**ИСХОДНЫЙ ТЕКСТ**
##############################

Любопытнейшим образом сходились, хотя и по совершенно разным причинам, народные упования на мужицкого царя, питавшие самозванческую интригу и расчистившие Лжедмитрию I дорогу в Кремль, и вера иезуитов, а благодаря им и всей Западной Европы, в законность притязаний на российский трон царя-освободителя, в их понимании скорее царя-миссионера. В связи с этим вспоминаются забавные старые русские адаптированные издания «Дон Кихота». Сведенные к нескольким страничкам и ориентированные «на детей и народ», они, по замыслу издателей, представляли одинаковый интерес для двух, казалось бы, различных аудиторий потенциальных читателей.

Отрепьев производил крайне благоприятное впечатление на иностранцев. По-видимому, достаточно типичным было описание его Жаком Маржеретом: «В заключенье, покойному императору Дмитрию Ивановичу, сыну императора Ивана Васильевича, прозванного Грозным, было около двадцати пяти лет; бороды совсем не имел, был среднего роста, с сильными и жилистыми членами, смугл лицом; у него была бородавка около носа, под правым глазом: был ловок, большого ума, был милосерд, был вспыльчив, но отходчив, щедр; наконец, был государем, любившим честь и имевшим к ней уважение. Он был честолюбив, намеревался стать известным потомству»[200]200
  Маржерет Ж. Состояние Российской империи и Великого княжества Московии И Россия XV–XVH вв. глазами иностранцев. Л., 1986. С. 275.


[Закрыть]
. Польские магнаты, иностранные наемники, иезуиты, бывшие при Лжедмитрии во время его похода, иноземцы, по тем или иным причинам побывавшие в Москве и видевшие самозванца, – все они были очень склонны видеть в «царевиче» просвещенного государя, царя-реформатора или царя-миссионера, способного привить западноевропейскую «розу» к московскому «дичку». Вполне естественно, что при этом желаемое выдавалось за действительное: слишком велико было ожидание, слишком велика была готовность быть обманутыми.

##############################

[Сохранённые записи]
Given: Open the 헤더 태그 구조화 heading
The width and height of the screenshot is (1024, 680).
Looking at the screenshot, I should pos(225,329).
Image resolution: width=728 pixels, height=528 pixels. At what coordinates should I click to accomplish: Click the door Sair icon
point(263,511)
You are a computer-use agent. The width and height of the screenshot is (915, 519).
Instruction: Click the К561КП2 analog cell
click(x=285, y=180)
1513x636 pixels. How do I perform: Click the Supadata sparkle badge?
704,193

##############################

**ЗАДАНИЕ**
Продублируйте дословно фрагмент текста о Лжедмитрии: начните с места, где стоят слова «Любопытнейшим образом сходились, хотя», и остановитесь после слов «аудиторий потенциальных читателей.». Записи для работы не понадобятся.

**ОТВЕТ К УПРАЖНЕНИЮ**
Любопытнейшим образом сходились, хотя и по совершенно разным причинам, народные упования на мужицкого царя, питавшие самозванческую интригу и расчистившие Лжедмитрию I дорогу в Кремль, и вера иезуитов, а благодаря им и всей Западной Европы, в законность притязаний на российский трон царя-освободителя, в их понимании скорее царя-миссионера. В связи с этим вспоминаются забавные старые русские адаптированные издания «Дон Кихота». Сведенные к нескольким страничкам и ориентированные «на детей и народ», они, по замыслу издателей, представляли одинаковый интерес для двух, казалось бы, различных аудиторий потенциальных читателей.